Virtu Financial adds FX benchmarks to TCA

Virtu Financial expands its TCA with FX benchmarks to measure performance and quality of liquidity.

High-speed trading firm Virtu Financial has expanded its transaction cost analysis (TCA) tool with the addition of low latency foreign exchange benchmarks.

Virtu Financial said that FX TCA clients can now use the benchmarks to gain analysis of algorithm execution performance and for measurement of quality of liquidity. The new FX benchmarks are powered by the firm’s technology platform and experience as a liquidity provider, as it seeks to offer an unbiased view of the market.

“Our new FX benchmarks provide our FX TCA clients with access to Virtu’s unique FX market insight as a global multi-asset market maker,” said Kevin O’Connor, head of Virtu’s broker-neutral analytics and workflow technology division. “The enhanced time granularity and breadth of coverage provide a valuable tool to measure the quality of broker liquidity and the performance of algorithmic executions.”

In September, Virtu confirmed plans to extend its TCA and market impact models to cover FX and fixed income markets.

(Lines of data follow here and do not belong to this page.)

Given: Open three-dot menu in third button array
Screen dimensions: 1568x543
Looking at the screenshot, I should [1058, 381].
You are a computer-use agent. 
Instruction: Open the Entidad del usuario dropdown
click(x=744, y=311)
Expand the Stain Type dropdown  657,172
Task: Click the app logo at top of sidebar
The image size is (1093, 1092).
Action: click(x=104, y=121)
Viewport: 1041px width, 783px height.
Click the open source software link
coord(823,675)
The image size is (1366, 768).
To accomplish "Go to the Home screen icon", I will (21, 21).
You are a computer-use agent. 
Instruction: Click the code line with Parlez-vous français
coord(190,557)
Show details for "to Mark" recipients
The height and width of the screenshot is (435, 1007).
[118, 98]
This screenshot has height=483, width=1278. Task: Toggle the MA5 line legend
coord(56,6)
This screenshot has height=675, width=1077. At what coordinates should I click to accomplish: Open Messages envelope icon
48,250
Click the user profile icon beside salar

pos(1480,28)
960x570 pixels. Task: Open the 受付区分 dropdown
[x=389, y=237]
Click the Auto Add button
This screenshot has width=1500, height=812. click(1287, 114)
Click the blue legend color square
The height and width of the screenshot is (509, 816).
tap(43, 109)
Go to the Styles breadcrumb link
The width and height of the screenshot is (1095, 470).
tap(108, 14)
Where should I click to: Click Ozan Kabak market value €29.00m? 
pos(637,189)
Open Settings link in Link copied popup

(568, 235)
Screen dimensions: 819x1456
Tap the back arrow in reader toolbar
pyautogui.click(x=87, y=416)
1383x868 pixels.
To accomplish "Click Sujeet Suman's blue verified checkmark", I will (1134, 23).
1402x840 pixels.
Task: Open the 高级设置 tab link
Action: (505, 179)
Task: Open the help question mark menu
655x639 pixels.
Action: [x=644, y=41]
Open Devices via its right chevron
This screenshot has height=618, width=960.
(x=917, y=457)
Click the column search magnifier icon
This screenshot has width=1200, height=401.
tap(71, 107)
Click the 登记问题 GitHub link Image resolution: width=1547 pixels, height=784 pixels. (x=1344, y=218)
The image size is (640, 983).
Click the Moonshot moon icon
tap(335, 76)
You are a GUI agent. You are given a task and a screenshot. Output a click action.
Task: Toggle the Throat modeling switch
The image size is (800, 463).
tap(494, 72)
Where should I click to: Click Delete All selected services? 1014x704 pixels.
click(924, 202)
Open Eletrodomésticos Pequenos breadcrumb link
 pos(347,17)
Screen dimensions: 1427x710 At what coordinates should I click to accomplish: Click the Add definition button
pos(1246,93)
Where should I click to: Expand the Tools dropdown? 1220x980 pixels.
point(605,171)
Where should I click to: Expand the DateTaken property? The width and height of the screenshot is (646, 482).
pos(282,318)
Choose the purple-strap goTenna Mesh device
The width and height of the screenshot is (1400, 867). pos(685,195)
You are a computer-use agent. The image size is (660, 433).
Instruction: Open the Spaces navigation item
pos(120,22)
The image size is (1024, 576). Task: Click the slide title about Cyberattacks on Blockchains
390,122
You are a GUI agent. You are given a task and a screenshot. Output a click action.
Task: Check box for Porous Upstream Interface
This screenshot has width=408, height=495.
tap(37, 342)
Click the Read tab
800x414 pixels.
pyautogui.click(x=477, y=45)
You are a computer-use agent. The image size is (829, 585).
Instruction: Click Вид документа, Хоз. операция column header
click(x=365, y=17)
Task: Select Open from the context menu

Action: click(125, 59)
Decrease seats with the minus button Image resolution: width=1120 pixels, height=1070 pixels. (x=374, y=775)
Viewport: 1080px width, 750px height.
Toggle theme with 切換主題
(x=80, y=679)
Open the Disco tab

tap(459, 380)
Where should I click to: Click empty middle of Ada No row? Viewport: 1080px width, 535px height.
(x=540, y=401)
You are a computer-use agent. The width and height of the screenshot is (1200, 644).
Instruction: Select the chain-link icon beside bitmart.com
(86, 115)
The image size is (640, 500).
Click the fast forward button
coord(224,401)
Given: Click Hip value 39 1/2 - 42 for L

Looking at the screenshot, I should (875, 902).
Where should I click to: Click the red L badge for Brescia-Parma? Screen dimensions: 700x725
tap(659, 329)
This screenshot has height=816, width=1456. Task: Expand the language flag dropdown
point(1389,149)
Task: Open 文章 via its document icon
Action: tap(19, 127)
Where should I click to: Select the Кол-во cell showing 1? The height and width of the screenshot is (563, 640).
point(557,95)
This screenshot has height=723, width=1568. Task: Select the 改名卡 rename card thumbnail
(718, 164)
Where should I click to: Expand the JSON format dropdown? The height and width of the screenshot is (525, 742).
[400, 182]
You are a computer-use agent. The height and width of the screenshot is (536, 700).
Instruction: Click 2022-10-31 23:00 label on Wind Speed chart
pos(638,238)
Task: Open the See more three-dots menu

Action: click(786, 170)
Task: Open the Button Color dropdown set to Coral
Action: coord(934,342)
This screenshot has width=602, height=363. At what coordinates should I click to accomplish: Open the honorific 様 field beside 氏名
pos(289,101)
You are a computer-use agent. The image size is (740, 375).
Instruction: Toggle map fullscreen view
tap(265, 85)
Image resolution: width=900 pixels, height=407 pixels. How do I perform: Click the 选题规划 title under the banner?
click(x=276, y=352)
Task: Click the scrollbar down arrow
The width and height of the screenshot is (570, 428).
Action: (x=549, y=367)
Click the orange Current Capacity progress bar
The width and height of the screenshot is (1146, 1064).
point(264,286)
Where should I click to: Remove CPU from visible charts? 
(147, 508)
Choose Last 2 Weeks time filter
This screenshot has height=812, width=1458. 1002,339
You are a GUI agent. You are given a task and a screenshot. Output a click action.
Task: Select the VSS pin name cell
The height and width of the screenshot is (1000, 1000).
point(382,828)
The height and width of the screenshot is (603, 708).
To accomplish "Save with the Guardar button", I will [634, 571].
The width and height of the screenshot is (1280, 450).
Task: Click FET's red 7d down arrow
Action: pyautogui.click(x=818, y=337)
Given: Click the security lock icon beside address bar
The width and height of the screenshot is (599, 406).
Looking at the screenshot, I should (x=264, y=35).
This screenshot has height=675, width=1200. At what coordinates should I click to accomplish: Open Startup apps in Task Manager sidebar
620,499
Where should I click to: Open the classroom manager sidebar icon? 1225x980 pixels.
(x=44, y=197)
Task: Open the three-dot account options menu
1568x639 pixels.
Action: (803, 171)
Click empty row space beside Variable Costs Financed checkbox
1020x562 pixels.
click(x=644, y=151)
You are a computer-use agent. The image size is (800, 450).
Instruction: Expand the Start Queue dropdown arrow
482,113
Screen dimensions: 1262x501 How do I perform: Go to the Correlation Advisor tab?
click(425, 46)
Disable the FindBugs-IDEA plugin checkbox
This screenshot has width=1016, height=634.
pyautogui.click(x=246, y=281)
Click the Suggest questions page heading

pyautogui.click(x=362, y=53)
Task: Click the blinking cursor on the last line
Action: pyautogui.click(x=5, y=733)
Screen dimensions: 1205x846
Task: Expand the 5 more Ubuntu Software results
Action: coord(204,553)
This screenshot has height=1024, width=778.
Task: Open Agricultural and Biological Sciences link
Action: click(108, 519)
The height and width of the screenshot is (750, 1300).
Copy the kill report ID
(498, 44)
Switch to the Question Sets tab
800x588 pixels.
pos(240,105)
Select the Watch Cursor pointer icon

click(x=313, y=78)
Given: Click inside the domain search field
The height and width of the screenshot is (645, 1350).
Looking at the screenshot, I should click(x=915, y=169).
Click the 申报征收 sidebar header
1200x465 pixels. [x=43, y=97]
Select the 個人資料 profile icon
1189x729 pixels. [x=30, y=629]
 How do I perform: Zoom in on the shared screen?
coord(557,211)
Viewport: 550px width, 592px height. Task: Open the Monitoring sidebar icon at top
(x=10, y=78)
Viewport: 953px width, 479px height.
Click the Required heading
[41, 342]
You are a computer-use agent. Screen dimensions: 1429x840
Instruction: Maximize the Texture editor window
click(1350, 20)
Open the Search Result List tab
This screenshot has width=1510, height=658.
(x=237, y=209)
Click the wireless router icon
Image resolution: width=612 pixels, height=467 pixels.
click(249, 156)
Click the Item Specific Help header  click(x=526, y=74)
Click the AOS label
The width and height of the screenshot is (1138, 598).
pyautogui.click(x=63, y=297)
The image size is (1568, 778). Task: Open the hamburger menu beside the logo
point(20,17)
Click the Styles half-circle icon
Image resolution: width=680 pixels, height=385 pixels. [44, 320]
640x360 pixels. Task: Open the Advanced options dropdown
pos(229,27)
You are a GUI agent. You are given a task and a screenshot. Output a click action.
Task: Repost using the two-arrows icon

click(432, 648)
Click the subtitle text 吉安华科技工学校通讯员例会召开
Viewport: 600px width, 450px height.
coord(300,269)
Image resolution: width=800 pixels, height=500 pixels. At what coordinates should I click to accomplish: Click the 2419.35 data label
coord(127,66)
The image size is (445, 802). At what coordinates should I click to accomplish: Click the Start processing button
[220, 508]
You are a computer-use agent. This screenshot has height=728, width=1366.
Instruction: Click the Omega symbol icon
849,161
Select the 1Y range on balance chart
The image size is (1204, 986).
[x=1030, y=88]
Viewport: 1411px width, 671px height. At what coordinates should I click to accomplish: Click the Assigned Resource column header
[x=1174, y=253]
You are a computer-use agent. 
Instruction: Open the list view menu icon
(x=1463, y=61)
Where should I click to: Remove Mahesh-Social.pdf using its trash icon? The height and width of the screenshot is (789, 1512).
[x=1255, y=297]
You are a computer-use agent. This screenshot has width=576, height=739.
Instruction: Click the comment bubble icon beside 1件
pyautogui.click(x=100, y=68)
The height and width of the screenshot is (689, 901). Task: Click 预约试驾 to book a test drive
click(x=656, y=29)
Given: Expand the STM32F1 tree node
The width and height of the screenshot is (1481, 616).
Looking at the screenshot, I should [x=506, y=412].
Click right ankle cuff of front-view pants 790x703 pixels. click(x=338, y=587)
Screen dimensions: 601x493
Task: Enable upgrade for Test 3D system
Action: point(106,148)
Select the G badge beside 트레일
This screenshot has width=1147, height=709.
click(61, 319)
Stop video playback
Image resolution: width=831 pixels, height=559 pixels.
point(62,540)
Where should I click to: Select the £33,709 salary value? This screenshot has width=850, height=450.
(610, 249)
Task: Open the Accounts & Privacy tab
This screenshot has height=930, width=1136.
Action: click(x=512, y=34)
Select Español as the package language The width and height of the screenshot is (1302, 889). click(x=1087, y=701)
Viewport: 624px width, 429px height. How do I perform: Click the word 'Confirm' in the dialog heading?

The firm said the move is part of its ongoing aim to provide clients with a multi-asset TCA via its Agency Cost Estimator (ACE) model.

ACE model applications include pre-trade execution strategy selection, performance benchmarking for trade uniqueness and difficulty, portfolio trading optimisation and portfolio liquidity metrics, which was previously not available for FX and fixed income.

More recently, Virtu Financial has started signing up clients to its recently-launched outsourced trading service, known as Execution Concierge Service (ECS). Speaking to The TRADE last month, ITG veteran and Virtu Financial managing director, Jack Pollina, who is leading the new service, said Virtu has signed its first client, with negotiations ongoing to sign a second client.